With a little more parody than in the previous film "For your eyes only", "Octopussy" continues in the line of more down to earth Bond adventures.
Roger Moore's performance is good as usual, the cast is also remarkable -Louis Jourdan is one of the French actors who built a good Hollywood career, starring in films like Hitchcock's "The Paradine case" and Vincente Minnelli's "Gigi". He's Kamal Khan, a very charming and sophisticated villain -he's the criminal equivalent of Bond. Jourdan brings a special touch of glamour -you see he's an actor of the golden years of Hollywood!
Maud Adams is the only actress who played twice a Bond girl -she was Andrea in "The man with the golden gun".
Steven Berkoff is an established English actor, mainly for theater, but he played also in Stanley Kubrick's "Barry Lyndon".
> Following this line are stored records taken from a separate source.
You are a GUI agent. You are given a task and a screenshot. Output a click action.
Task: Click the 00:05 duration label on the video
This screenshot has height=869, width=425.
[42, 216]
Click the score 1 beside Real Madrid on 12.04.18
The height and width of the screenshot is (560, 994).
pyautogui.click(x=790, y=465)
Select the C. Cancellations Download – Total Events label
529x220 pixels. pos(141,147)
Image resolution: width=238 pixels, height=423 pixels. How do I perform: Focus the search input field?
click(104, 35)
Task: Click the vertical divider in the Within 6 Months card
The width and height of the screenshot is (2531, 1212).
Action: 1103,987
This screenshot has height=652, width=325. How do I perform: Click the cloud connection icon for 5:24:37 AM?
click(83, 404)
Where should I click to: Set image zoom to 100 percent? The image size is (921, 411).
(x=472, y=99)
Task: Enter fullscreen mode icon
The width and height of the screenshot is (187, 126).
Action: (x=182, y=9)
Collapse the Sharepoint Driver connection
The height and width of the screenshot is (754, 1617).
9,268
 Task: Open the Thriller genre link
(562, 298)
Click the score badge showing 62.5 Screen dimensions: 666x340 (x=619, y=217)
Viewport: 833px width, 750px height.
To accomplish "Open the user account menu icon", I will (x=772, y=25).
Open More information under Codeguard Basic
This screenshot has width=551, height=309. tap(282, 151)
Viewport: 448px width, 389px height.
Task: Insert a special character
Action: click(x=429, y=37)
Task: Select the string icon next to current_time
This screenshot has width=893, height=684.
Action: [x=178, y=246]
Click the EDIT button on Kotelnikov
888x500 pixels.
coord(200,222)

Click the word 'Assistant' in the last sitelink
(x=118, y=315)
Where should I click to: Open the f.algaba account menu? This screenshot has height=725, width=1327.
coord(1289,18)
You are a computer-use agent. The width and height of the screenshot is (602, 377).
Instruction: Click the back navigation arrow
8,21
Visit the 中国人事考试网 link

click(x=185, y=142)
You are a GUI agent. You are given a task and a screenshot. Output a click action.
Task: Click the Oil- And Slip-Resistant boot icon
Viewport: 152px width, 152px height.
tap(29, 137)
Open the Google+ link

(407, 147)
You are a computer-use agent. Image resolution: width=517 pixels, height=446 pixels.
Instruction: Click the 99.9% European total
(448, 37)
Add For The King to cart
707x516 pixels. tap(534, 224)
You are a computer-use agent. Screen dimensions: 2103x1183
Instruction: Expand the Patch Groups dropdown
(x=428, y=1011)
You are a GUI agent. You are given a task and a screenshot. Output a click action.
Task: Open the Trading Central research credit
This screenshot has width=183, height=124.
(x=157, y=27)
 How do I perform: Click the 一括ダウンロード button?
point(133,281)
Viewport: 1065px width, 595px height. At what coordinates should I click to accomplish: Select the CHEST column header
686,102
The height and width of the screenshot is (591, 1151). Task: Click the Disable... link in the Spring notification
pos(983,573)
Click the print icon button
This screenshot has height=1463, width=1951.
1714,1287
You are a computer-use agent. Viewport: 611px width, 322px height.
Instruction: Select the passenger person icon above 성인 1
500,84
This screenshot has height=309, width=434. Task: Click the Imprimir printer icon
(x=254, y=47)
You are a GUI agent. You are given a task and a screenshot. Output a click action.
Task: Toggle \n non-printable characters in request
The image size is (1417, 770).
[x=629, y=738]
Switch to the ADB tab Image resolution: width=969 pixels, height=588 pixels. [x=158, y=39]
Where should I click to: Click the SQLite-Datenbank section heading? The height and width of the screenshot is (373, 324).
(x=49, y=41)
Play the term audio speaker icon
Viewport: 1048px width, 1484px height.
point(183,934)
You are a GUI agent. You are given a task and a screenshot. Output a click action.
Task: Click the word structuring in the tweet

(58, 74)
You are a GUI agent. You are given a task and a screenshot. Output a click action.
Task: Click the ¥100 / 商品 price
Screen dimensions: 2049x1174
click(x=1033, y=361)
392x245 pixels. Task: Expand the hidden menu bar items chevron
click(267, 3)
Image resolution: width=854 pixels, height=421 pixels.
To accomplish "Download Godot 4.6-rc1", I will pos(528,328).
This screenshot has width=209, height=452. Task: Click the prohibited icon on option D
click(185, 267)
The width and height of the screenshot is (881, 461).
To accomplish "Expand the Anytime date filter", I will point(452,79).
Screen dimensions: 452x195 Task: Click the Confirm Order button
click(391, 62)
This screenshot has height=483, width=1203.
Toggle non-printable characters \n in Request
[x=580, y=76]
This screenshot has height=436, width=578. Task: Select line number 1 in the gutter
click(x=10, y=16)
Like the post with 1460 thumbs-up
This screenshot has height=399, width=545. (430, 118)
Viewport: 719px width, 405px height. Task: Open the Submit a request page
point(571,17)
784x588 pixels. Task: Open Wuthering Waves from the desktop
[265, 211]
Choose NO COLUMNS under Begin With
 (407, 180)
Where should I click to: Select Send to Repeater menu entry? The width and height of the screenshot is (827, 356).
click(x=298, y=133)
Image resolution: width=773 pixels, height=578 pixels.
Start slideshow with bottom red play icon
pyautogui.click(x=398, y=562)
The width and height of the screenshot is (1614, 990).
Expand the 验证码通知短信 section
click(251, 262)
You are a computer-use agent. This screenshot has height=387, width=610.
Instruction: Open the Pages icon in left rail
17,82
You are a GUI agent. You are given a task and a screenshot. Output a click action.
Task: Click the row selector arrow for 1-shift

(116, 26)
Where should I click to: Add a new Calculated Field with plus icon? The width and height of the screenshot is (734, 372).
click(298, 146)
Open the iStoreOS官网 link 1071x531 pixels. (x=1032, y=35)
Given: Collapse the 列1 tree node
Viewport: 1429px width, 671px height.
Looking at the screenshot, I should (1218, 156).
Kabir Bedi is an Indian actor very popular in the second half of the Seventies -he was "Sandokan" in a famous TV film made by RAI, Italian public TV.
John Glen directs the film with a lot of fun and assures a great show. The film doesn't disappoint.
"Octopussy" is the last great Roger Moore movie as Bond, and maybe the last BIG Bond of the series as well -because it's original, lavish, acrobatic, romantic and pompous.